_Required work:_
Of the lines below, copy those that hold the word "computer".

[Dataset entries]
======
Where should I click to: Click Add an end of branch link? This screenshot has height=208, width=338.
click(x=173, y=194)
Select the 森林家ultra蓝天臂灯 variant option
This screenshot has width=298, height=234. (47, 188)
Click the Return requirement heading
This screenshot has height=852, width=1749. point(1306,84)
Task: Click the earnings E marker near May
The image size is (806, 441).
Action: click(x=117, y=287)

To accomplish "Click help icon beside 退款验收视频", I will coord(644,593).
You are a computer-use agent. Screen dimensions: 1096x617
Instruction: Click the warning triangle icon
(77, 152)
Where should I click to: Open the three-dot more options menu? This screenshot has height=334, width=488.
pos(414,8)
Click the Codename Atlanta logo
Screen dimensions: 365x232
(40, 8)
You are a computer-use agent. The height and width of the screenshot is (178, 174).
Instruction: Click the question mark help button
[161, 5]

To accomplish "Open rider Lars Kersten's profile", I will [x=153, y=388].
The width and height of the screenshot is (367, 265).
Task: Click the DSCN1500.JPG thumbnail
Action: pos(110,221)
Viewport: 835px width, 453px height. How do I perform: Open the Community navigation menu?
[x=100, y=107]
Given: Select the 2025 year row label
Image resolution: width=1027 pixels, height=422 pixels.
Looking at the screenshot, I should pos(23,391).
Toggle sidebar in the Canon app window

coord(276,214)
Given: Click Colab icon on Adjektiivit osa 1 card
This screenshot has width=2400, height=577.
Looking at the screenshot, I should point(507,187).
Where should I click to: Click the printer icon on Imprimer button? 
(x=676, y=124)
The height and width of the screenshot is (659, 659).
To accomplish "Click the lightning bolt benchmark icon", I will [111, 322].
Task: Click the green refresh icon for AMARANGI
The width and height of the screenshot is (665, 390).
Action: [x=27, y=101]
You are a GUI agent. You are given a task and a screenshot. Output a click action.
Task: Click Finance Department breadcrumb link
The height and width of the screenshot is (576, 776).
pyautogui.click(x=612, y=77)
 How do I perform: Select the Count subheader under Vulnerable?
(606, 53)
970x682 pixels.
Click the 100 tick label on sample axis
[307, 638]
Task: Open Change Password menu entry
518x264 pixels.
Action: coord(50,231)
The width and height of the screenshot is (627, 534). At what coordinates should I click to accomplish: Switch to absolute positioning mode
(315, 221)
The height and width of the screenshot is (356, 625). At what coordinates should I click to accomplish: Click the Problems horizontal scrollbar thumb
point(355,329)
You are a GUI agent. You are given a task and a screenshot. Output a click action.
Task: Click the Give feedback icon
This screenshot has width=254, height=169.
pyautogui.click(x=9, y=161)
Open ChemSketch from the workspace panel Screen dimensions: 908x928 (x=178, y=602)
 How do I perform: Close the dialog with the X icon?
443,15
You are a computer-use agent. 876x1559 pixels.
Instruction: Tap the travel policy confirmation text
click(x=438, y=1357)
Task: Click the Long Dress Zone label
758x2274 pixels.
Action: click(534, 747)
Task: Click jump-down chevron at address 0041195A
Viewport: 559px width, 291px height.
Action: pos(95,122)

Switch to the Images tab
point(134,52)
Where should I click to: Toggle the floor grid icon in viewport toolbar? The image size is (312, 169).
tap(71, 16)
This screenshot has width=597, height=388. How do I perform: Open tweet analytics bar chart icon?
======
_Reply:_
You are a computer-use agent. Screen dimensions: 1096x617
You are a computer-use agent. The height and width of the screenshot is (178, 174).
You are a computer-use agent. 876x1559 pixels.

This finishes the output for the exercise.